One of the benefits of being in the Band was going to the sporting events. I was able to go to Boston for a Hockey tournament. I went to every home game, and traveled to an away game each year. I started to not only understand, but love football, and I still do. Another big benefit is that it makes a big school seem small. Even at the University of Minnesota, where it's so huge you really are just a number, you feel like you have your group, a building to call home (it was Northrop back then), and built in buddies. And you really get into school spirit. Thus, the overwhelming maroon and gold in my closet. I even had maroon Converse shoes with gold laces that had maroon "M"s on them. Sweet. I hope my kids will have an experience like it. I'd love it if they were in the Band, but since they're probably going to be the star quarterback and wide receiver for the Gophers (again--ahem), they might have trouble squeezing marching band in.
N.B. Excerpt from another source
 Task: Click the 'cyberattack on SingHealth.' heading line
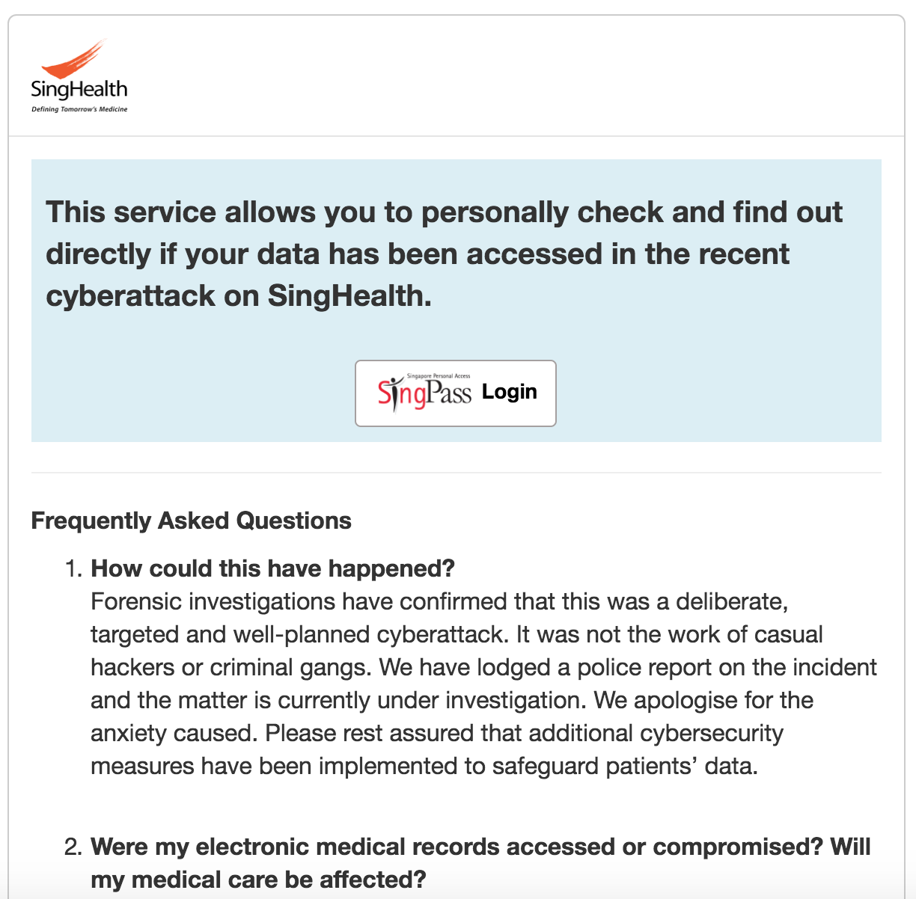pos(239,296)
But the best benefit of it was the family you have while you're there. Even though you grow up and out after you leave the Band, you will always have that bond. When you see your old buddies at Homecoming or at weddings or other gatherings, it's like no time has passed. You fall into the same routines, the same jokes that are unexplainably funny again, the same teasing, the same comfort. You get way too close in those few years for it to ever completely fade. That's a special thing, and I really do think it's kind of unique among marching band members.
I married a fellow band member, so we really are a Gopher couple. He played Tuba in the band for seven years. Yes, seven. I think it was a combination of loving it and not knowing what to do with himself once he graduated.... What is it with those Tubas? There are lots of couples like us, and it's fun to run into them at Homecoming with all our little Gopher kids. We're creating our own little species, I think. Look out!
So put on your college colors today, folks. Or at least spend some time thinking about how college shaped you. I have. And now I have cheesy limericks and bus trip songs floating around in my head.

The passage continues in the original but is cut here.